Sunday, January 30, 2005

Medicaid Dental programs enticing to states with budget problems

COLUMBUS, Ohio - Disabled and unable to work, David Kuehl put off dental care for six years. After becoming eligible for Medicaid, he had several damaged teeth removed to ward off the infections he's prone to as a hemophiliac.

Medicaid coverage for adult dental services, which survived budget cutting two years ago, is back in the mix as Gov. Bob Taft and lawmakers say they need to look for savings everywhere in a spending plan already facing a $5 billion deficit.

Across the country, programs considered optional under Medicaid rules are enticing as states wrestle with stagnant revenue and soaring health care costs. The National Governors Association calls Medicaid reform its top priority this year.

"What's a word bigger than catastrophe?" said Barb Edwards, deputy director of Ohio's Medicaid program.
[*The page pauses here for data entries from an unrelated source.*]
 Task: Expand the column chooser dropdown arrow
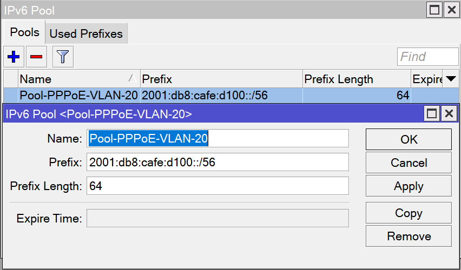(451, 79)
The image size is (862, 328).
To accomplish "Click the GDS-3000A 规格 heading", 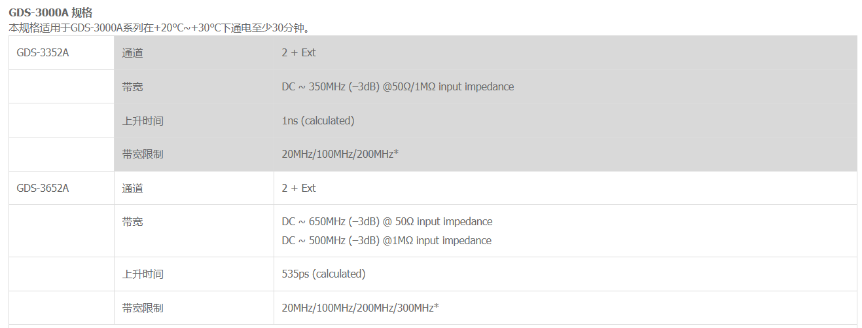I will [50, 13].
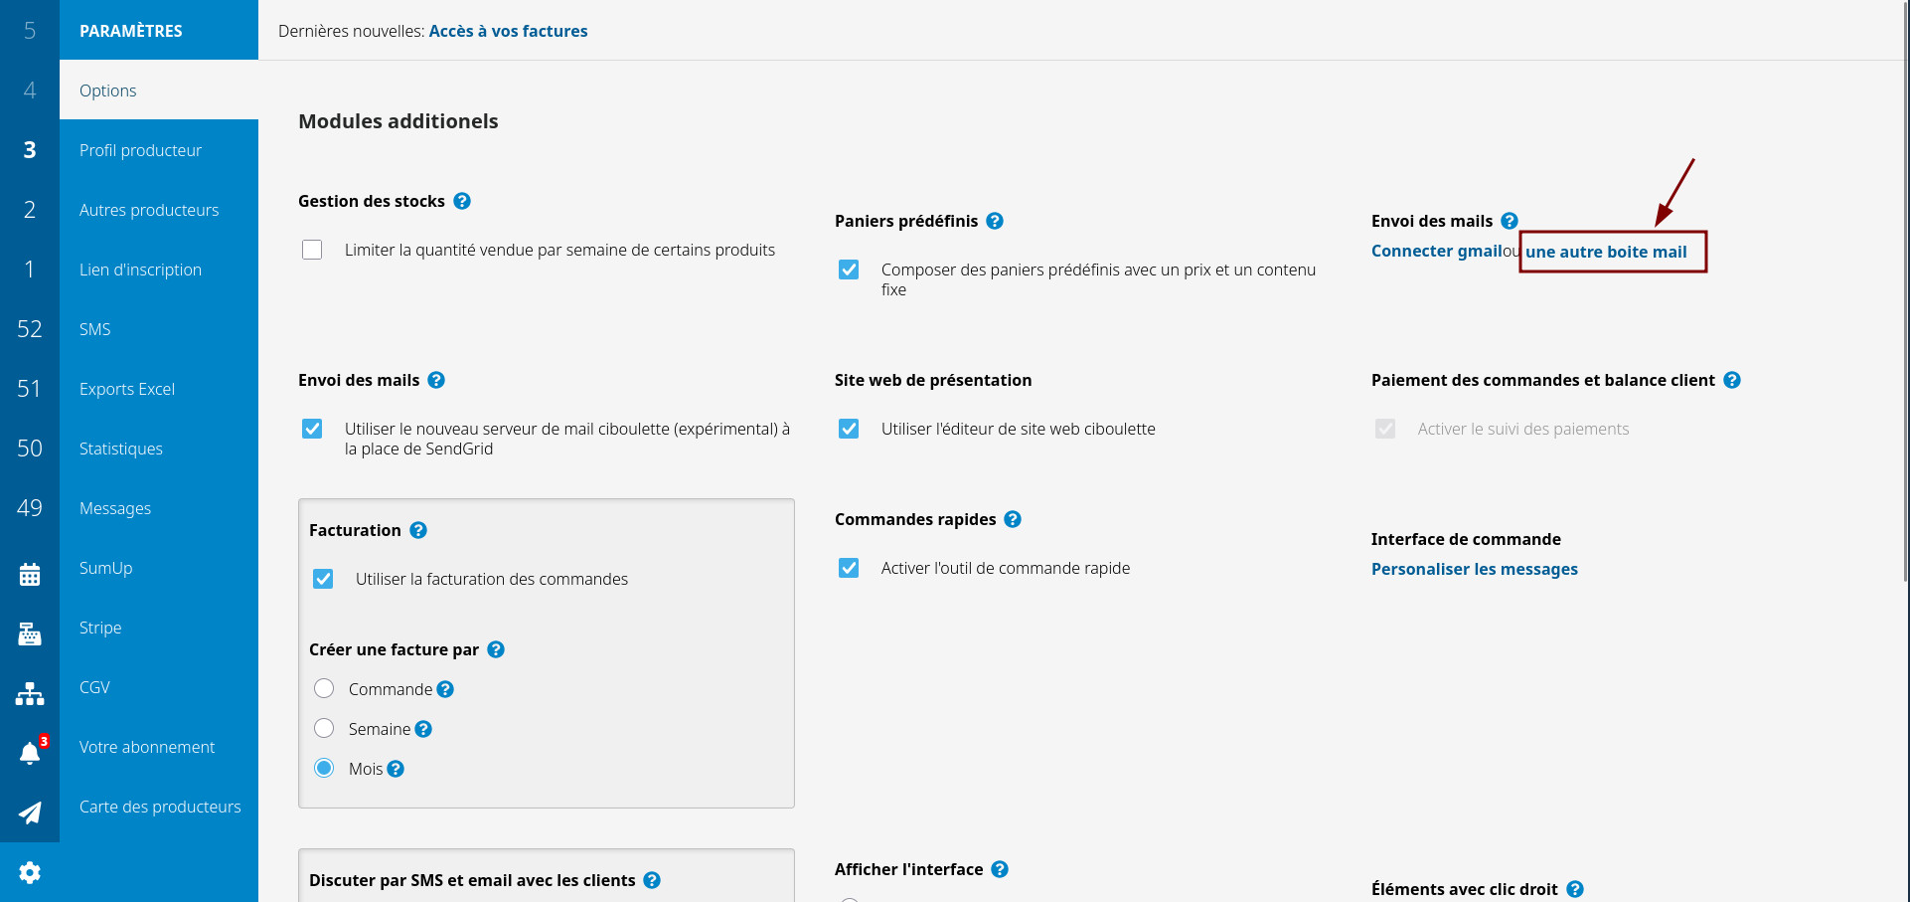Viewport: 1910px width, 902px height.
Task: Enable limiting weekly quantity sold checkbox
Action: click(312, 250)
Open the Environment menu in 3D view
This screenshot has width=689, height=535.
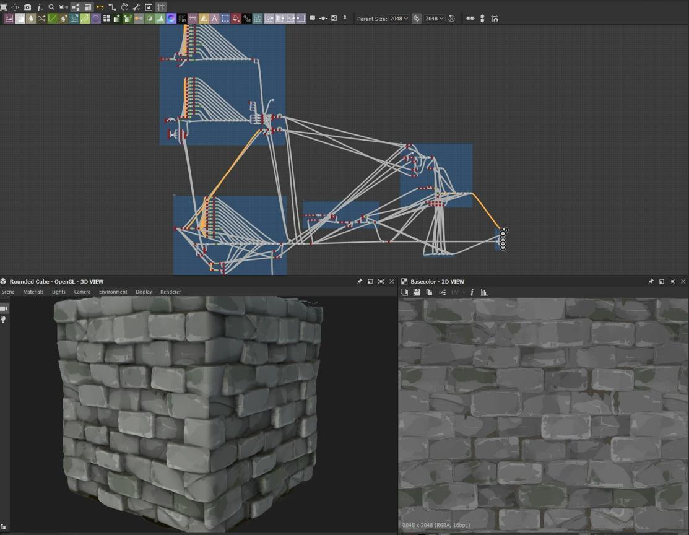[x=113, y=292]
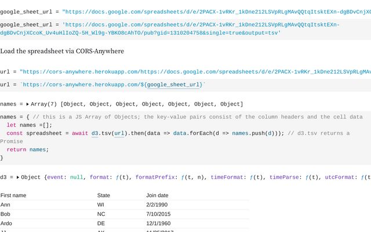
Task: Click the 'Join date' column header
Action: click(158, 195)
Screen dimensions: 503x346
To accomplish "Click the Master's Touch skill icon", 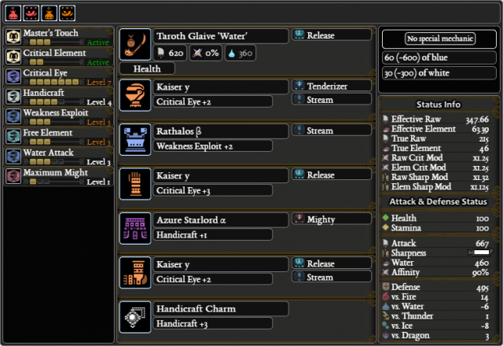I will click(x=13, y=37).
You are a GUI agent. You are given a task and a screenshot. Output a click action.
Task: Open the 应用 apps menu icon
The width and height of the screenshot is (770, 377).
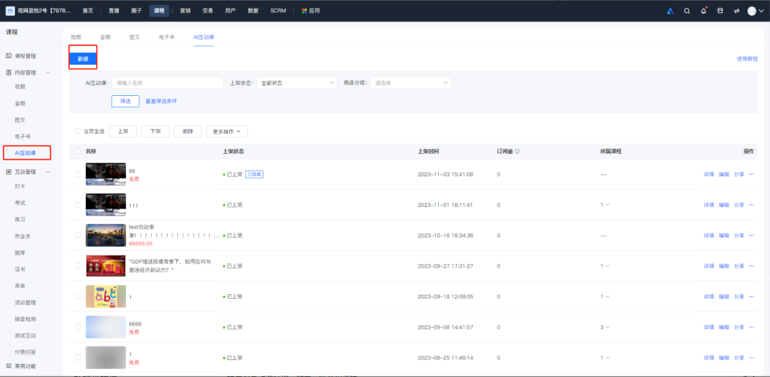coord(304,10)
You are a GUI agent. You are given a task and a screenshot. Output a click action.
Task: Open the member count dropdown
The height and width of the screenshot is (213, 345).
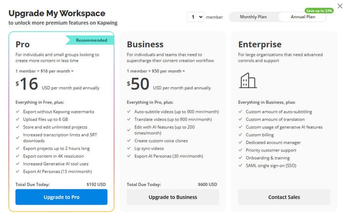pyautogui.click(x=196, y=17)
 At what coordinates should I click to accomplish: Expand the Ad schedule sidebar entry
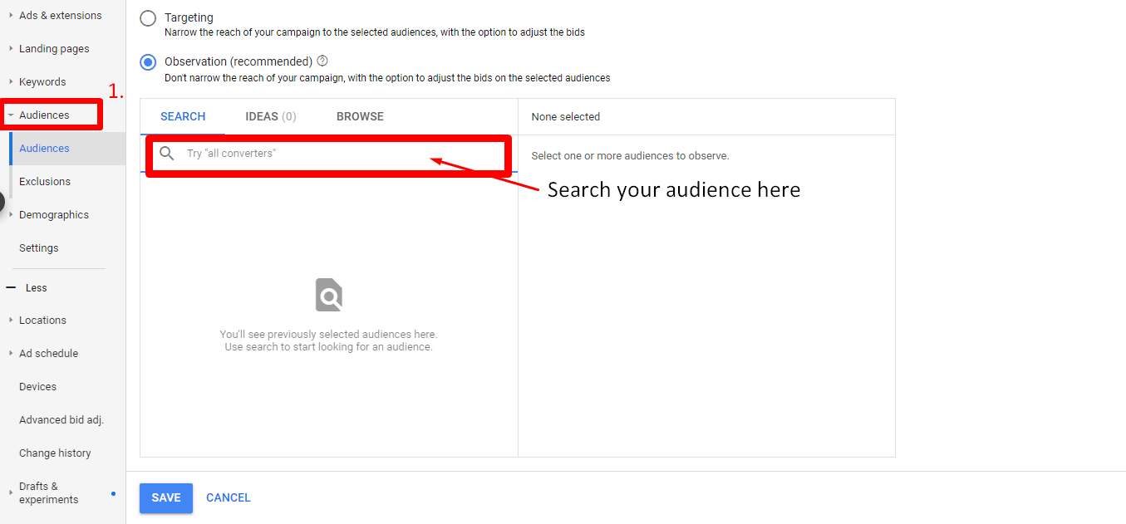pyautogui.click(x=10, y=353)
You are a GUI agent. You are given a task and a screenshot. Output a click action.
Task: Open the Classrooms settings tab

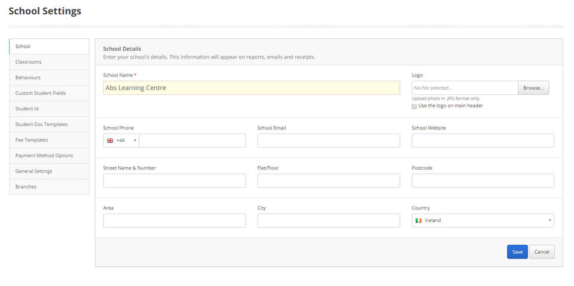[x=49, y=62]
Kuehl, of Buckland in western Ohio, said he couldn't have afforded the $20,000-plus in treatment - which included a hospital stay - without Medicaid, which covered everything. And as a hemophiliac, he is subject to uncontrolled bleeding from even minor injuries or infections.

"Not only is it a financial burden, but it would also put my life at risk," the 48-year-old former maintenance worker said.

In the past three years, several states reduced adult dental coverage under Medicaid for budget reasons, including Michigan, Minnesota and Utah. In California, Connecticut, New Jersey and other states, intense lobbying by dentists blocked similar moves.

The number of states with comprehensive dental benefits for adults under Medicaid dropped to seven in 2004, down from 14 in 2000, according to an analysis by the American Dental Association.

In 2003, Minnesota added a $500 cap to dental services that don't include major procedures like extractions, saving about $1 million a year, said Brian Osberg, the state's assistant commissioner of health care.

As a result, some patients are choosing to have all their teeth pulled and replaced by dentures - which Medicaid still covers - rather than the less invasive procedures which they can't afford, said Richard Diercks, executive director of the Minnesota Dental Association.

The change was necessary because of state budget problems, and the cap was better than no dental coverage at all, said Republican state Rep. Tim Wilkin.

The reaminder of the article can be found here.

California's 2005 proposed budget enacts a $1,000.00 per person per year benefit.

Is it appropriate that the states provide any adult dental benefits at all?